▽

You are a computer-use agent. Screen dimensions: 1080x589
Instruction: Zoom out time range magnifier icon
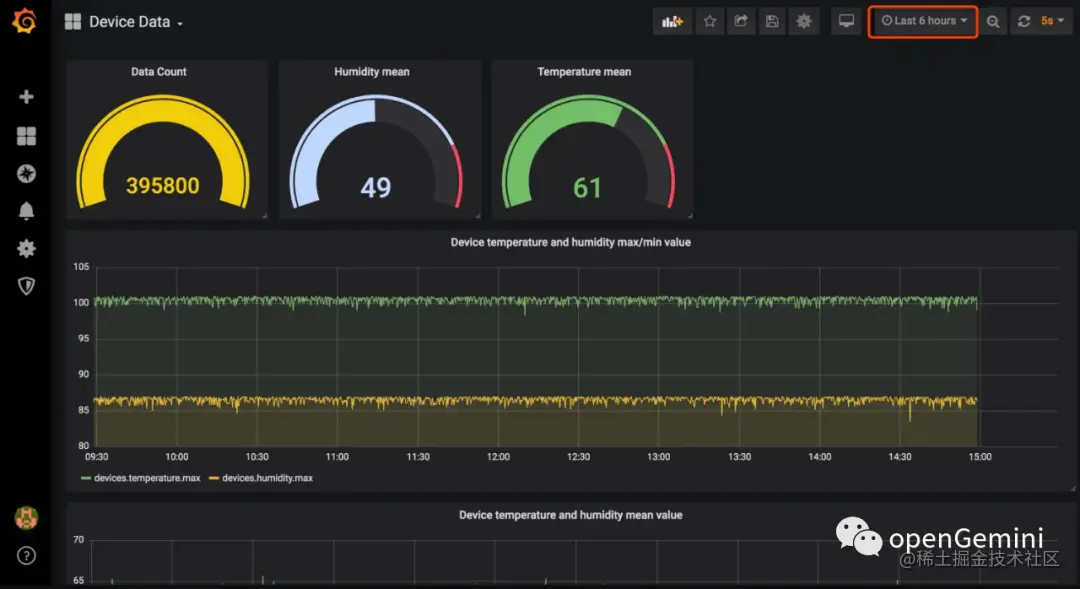pyautogui.click(x=993, y=21)
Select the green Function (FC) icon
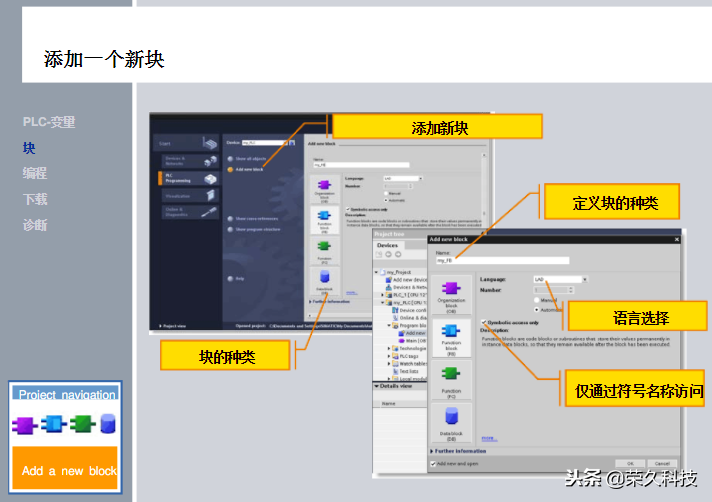This screenshot has width=712, height=502. tap(451, 374)

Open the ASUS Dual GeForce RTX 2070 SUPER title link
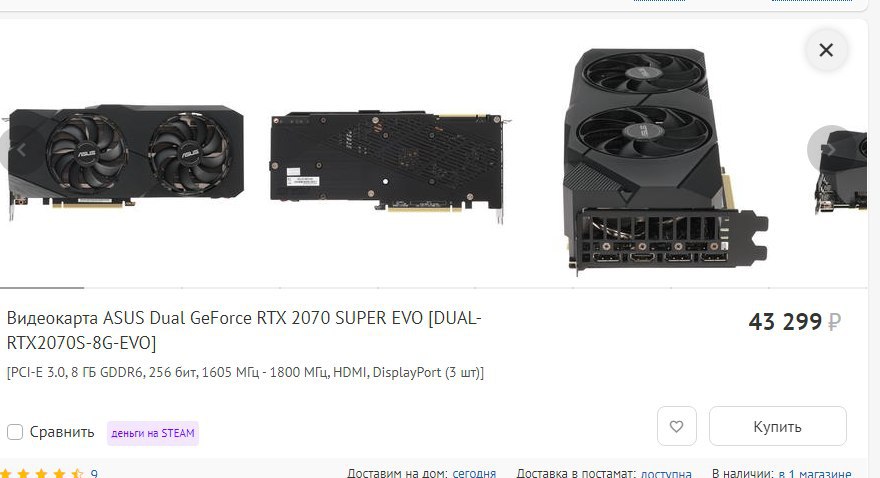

△

• [TASK INSTRUCTIONS]:
Locate the line containing "Instruction: Zoom out" in the material above, then repeat it and every later line exactly, with no pictures.

• [EXERCISE OUTPUT]:
Instruction: Zoom out time range magnifier icon
pyautogui.click(x=993, y=21)
Select the green Function (FC) icon
This screenshot has width=712, height=502. tap(451, 374)

Open the ASUS Dual GeForce RTX 2070 SUPER title link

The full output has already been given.